What are the situational factors that drive people to murder? What are the causes and effects that take a fouth-year Student at a major technical university snap, and throw it all away? Shut the fuck up, Jack Thompson; it wasn't video games.

We are asking the wrong questions. And some would say that we are 'Beyond Reason' when we deal with this. But I think that's not quite right. I think we're too close, and too used to a certain kind of question and answer.

This person performed these horrible acts. He displayed these supposed 'signs.' So anyone who displays said 'signs' is to be monitored? Disenfranchised? Marginalised, then. No? Then what would you do, once you've discovered these traits? These 'Signs'? If not corral all of these people together and to Fix Them?

You are asking the Wrong Questions. What makes a person behave this way? Some people have a natural tendency toward being alone, more often. Some people have a difficult time integrating rejection in a constructive way. Some people have violent tendencies. Let them be alone. Teach them what picking yourself up and dusting it off has to offer, at a young age. And fucking teach them to channel those vioent urges into something useful, with discipline and restraint.

People have personalities. Different mixtures of preferences and proclivities. We shouldn't seek to lump all of them together, against their will, but to help them define themselves, in a way that makes them a benefit to themselves and others.

In short, ask yourself, not "where did we go wrong?" Not "How did we fail him?" That's a bullshit question, too. Let's ask ourselves "What and How do we need to teach, in the future, to keep this from happening, again?"

Yes, I know that some people are just fucked up. Their wiring is more broken than nurturing can seem to easily repair.

But you try, god damn it.

Date: 2007-04-19 03:16 am (UTC)
From: [identity profile] arktoi.livejournal.com
It's so faint, that very very fine line between harmless creative eccentricity and malevolent madness...after all, anyone who sees things differently from the "norm" has the potential to become dangerous. That's the nature; it's the nurture that often goes wrong.

Date: 2007-04-19 03:33 am (UTC)

- _DATA BELOW_:
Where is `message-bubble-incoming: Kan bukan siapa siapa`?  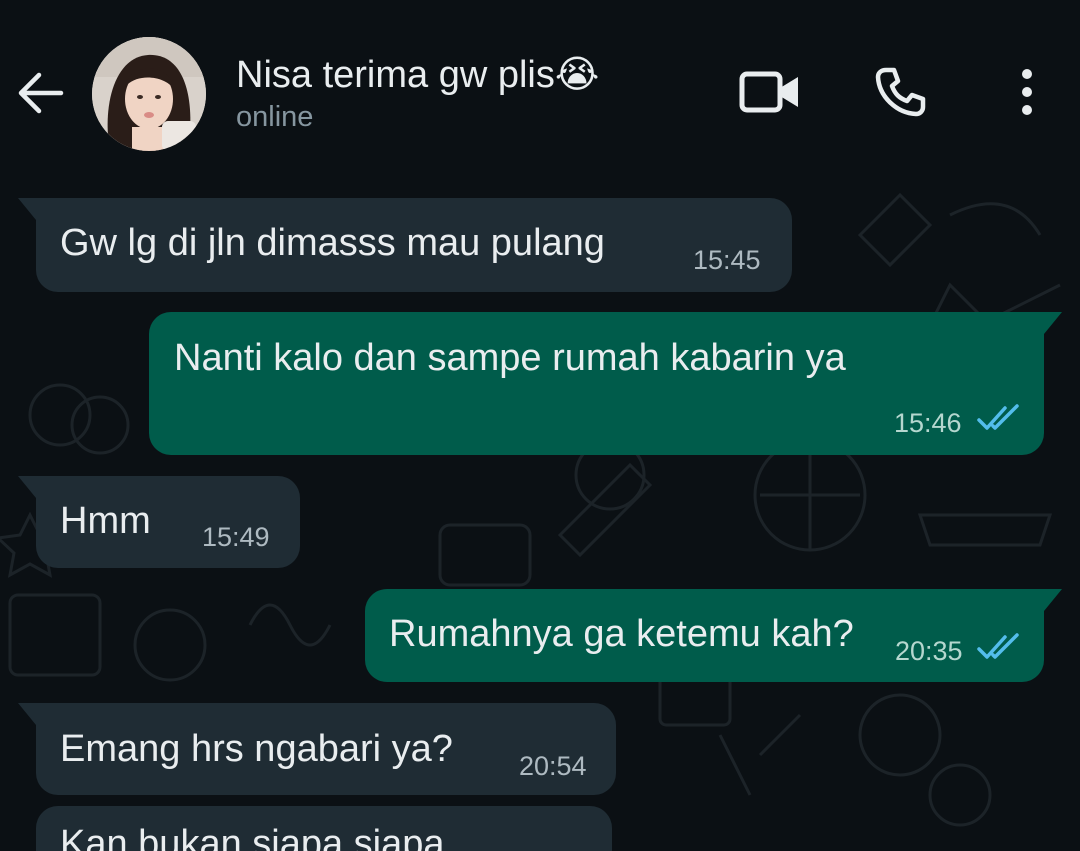
message-bubble-incoming: Kan bukan siapa siapa is located at coordinates (324, 828).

- _THINGS TO DO_:
A – In the blog post on what drives people to murder, what question does the author suggest we ask ourselves instead of "How did we fail him?"
B – Extract the passage of the blog post on what drives people to murder between "People have personalities." and "god damn it.", inclusive.
C – Continue the blog post on what drives people to murder from the point where it stops.
The lines are separate from the blog post on what drives people to murder.

- _RESULTS IN ORDER_:
A – "What and How do we need to teach, in the future, to keep this from happening, again?"

B –
People have personalities. Different mixtures of preferences and proclivities. We shouldn't seek to lump all of them together, against their will, but to help them define themselves, in a way that makes them a benefit to themselves and others.

In short, ask yourself, not "where did we go wrong?" Not "How did we fail him?" That's a bullshit question, too. Let's ask ourselves "What and How do we need to teach, in the future, to keep this from happening, again?"

Yes, I know that some people are just fucked up. Their wiring is more broken than nurturing can seem to easily repair.

But you try, god damn it.

C –
From: [identity profile] wolven.livejournal.com
Any person can be made to see things differently from the norm.

Nature can be broken, by itself or by nurturing effects. It can also be fixed, in the same ways...

Date: 2007-04-19 03:54 am (UTC)
From: [identity profile] moonandserpent.livejournal.com
Two of the plays he wrote in that creative writing class. (http://newsbloggers.aol.com/2007/04/17/cho-seung-huis-plays/)

Date: 2007-04-19 05:39 am (UTC)
From: [identity profile] wolven.livejournal.com
Signs that the kid needed counseling, for a while, but nothing much worse than I've seen, before. A kid with a very broken idea of what other people are for. I still wonder how it got that broken, and why no one tried to help him fix it.

That's part of the issue, you know? That people are talking about having been able to "catch him" sooner. Not help him, not try to connect with him. Catch him.

Thanks for the link.

Date: 2007-04-19 09:18 am (UTC)
From: [identity profile] salrushdy.livejournal.com
IN order to know how do we need to tech are you better to know "where did we go wrong" I agree it seems like
intellectual prostitution of causality freaks generation, yet cannot see any clear alternative

hm bullshit question, doubt that

Date: 2007-04-20 05:52 am (UTC)
From: [identity profile] wolven.livejournal.com
Well, perhaps "bullshit" is too harsh. But mis-applied? Definately.

Date: 2007-04-19 05:46 pm (UTC)
From: [identity profile] ratspine6.livejournal.com
There is no answer to this mindset. It is dysfunctional. The area of focus should not be in preventing the existence of these people, they will always exist. His violence was in reaction to his dislike of his own social situation, which will happen and vary for eternity because there is no such thing as perfect equality. The area of focus should solely be in how quickly we respond in defense against these freaks of law. They are not freaks of nature, violence like this is all over nature. What these people are are freaks of law, they stand outside the boundaries of society and attack it because they are unable or unwilling to fit into the paradigm and do not challenge it any constructive way.

You can't help these people either. Having seen these kinds of kids before, they refuse help. They find all charity to be ingenuine when it is simply awkward. Perhaps I'm a radical for advocating the allowed extermination of people like this (only once they commit a dangerous act, thus I suppose I mean the death penalty), but I find it more radical to advocate that everyone has a place in existence. It goes against nature. The weak are always culled, and by weak I mean the detrimental to the herd and the future of the species.

Date: 2007-04-20 05:51 am (UTC)
From: [identity profile] wolven.livejournal.com
If it's awkward, find and or train someone to make it natural. Ask why, like a five-year-old, until they stop and actually think about it. I think everyone needs that, actually, but...

Date: 2007-04-19 05:48 pm (UTC)
From: [identity profile] ratspine6.livejournal.com
As for the "trying." I disagree. I understand what you want to do, it is admirable on many levels, perhaps even on deeper levels than I'm willing to commit to and so am not as able to understand. But what I think is, is that by trying to help everyone, we waste our resources and draw focus from helping those who will actually harness it, appreciate it, and truly benefit from it. There are lost causes. If all things are possible, then there are lost causes. And if not everything is possible, then not everyone can be helped. I'm using a poor argument here at the end, but I'm in between classes.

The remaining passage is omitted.